TAREFAS A REALIZAR
A - No trecho sobre migrações, qual tendência dos processos migratórios contemporâneos é desenvolvida no artigo de Leticia Garziglia?
B - Prossiga o trecho sobre migrações a partir da última frase apresentada.

TRECHO
Fibonacci Blue/Flickr
Manifestantes seguram cartaz dizendo ‘legalização para todos’
Uma das principais tendências dos processos migratórios contemporâneos, a feminização da migração, é desenvolvida no artigo de Leticia Garziglia, que também dá conta das novas abordagens nos estudos migratórios sob a perspectiva de gênero e interseccionalidade. Daymar Martes, por sua vez, analisa os principais fluxos migratórios que se dirigem ao norte e ao sul do continente americano. As migrações haitianas, colombianas e venezuelanas são colocadas sob a lupa, de forma crítica, reconhecendo suas principais causas e consequências.

CONJUNTO DE REGISTROS
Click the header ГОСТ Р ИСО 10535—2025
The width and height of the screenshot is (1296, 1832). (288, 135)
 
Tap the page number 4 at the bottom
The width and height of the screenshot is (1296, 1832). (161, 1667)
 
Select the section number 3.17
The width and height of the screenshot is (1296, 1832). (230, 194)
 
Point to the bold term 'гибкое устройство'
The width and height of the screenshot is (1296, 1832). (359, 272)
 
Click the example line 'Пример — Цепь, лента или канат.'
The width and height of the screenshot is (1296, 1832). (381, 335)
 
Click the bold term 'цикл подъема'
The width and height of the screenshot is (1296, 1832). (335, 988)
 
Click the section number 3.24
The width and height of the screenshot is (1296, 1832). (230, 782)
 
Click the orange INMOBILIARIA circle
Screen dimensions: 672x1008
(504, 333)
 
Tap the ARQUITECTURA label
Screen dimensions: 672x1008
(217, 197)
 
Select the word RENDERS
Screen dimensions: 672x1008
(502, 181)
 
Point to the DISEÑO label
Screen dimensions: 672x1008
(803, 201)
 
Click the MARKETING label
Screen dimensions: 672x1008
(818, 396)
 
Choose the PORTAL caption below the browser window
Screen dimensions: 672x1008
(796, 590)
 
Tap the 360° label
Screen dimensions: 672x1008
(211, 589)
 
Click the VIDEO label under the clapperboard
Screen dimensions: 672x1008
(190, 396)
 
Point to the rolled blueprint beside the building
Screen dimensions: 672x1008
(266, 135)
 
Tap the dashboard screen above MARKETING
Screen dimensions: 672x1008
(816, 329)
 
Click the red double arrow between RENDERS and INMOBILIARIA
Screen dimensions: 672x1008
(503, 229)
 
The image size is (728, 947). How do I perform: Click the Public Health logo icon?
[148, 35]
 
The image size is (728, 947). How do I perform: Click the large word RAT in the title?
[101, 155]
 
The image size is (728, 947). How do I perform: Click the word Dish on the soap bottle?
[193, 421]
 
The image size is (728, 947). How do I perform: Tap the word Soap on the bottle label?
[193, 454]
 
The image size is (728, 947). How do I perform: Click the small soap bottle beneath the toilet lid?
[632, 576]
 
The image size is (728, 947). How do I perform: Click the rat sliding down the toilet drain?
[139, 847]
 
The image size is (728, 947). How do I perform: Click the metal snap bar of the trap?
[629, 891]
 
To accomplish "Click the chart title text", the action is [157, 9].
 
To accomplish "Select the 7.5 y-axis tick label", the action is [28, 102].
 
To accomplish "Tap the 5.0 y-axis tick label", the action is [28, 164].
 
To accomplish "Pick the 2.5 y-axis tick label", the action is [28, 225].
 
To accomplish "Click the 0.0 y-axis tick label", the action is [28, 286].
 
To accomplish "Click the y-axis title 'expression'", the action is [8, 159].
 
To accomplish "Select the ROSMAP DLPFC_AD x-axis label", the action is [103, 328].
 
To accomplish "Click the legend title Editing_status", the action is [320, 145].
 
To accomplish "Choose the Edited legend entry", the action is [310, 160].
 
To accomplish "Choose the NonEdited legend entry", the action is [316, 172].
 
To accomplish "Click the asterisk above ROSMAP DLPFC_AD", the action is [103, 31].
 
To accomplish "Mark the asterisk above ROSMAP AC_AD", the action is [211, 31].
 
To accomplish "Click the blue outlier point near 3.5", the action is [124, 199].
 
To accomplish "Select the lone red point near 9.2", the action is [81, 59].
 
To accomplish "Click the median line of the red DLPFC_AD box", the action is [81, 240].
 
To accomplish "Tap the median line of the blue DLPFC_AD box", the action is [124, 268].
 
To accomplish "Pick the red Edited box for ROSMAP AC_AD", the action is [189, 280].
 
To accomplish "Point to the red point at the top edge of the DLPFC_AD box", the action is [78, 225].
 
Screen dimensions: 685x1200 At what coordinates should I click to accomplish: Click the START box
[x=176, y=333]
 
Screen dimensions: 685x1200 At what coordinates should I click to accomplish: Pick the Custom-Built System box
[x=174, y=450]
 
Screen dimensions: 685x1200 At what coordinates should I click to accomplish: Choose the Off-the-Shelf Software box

TAREFAS RESOLVIDAS
A - A feminização da migração.

B -
O fenômeno das caravanas de migrantes, de grande repercussão política e midiática atualmente é trabalhado por Adrienne Pine, que estabelece uma análise crítica da política imigratória norte-americana e suas consequências para os países do chamado “Triângulo do Norte”: El Salvador, Guatemala e Honduras. Ainda no texto de Pine são destacadas as formas de resistência organizada dos migrantes para enfrentar as políticas de segurança impostas pela Casa Branca.
Por fim, na seção Um botão de amostra, Fernando Vicente Pietro entrevista Iber Mamani, ao falar sobre o processo de resistência e luta das comunidades migrantes que vivem na Argentina, sob o Decreto de Necessidade e Urgência 70/17 do governo de Mauricio Macri, bem como o processo de organização no âmbito do Movimento dos Trabalhadores Excluídos (MTE). Além disso, o caderno possui um mapa atualizado dos principais fluxos migratórios da América.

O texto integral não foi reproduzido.